What the task asks:
Which lines of the data below hold "agent"? Copy each of them.

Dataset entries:
────

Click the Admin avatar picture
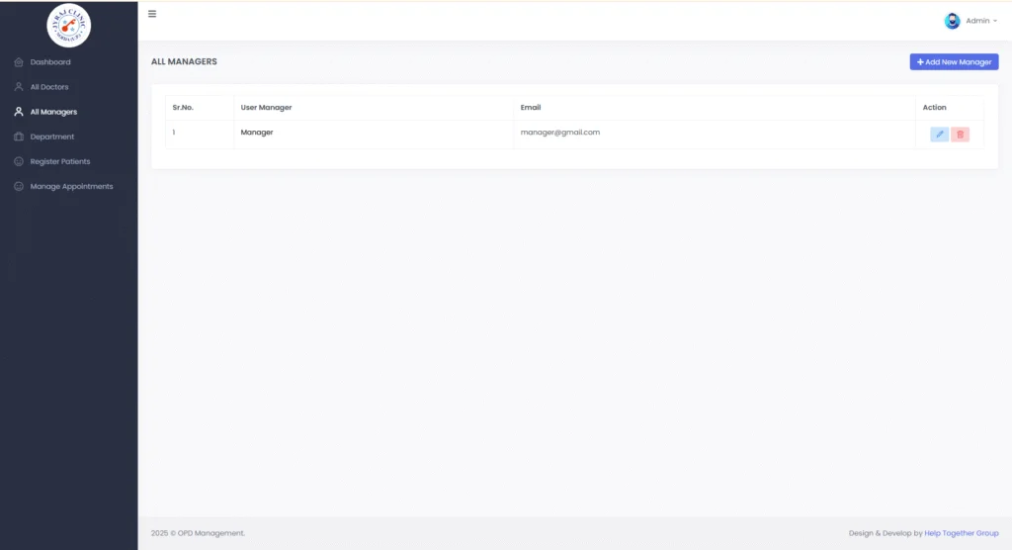Viewport: 1012px width, 550px height. click(952, 21)
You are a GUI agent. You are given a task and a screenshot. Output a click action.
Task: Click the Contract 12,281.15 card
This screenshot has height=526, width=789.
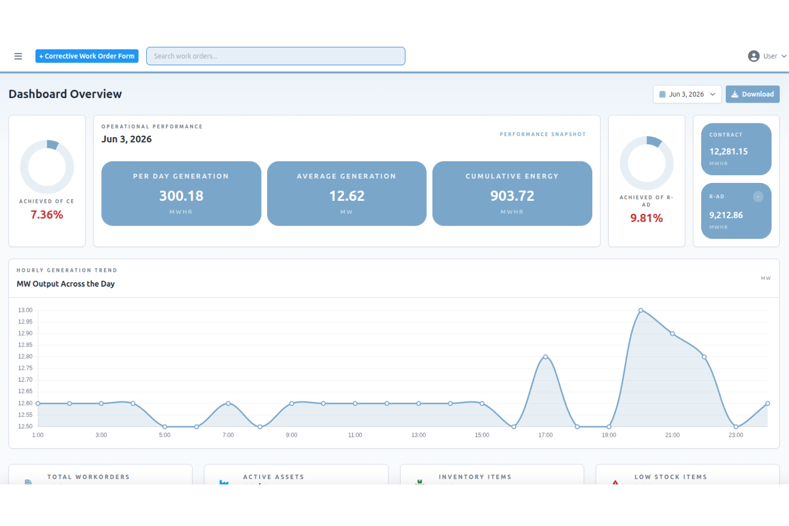736,149

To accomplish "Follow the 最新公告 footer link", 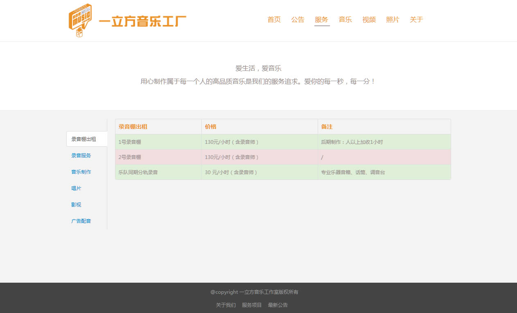I will click(278, 305).
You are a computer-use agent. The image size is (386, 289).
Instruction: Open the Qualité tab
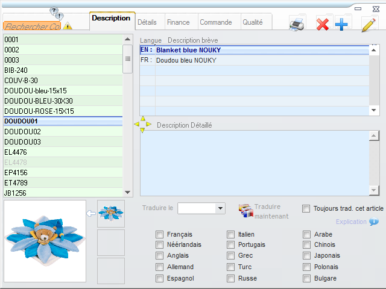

────

Task output:
You are a GUI agent. You are given a task and a screenshot. Output a click action.
You are a computer-use agent. The image size is (386, 289).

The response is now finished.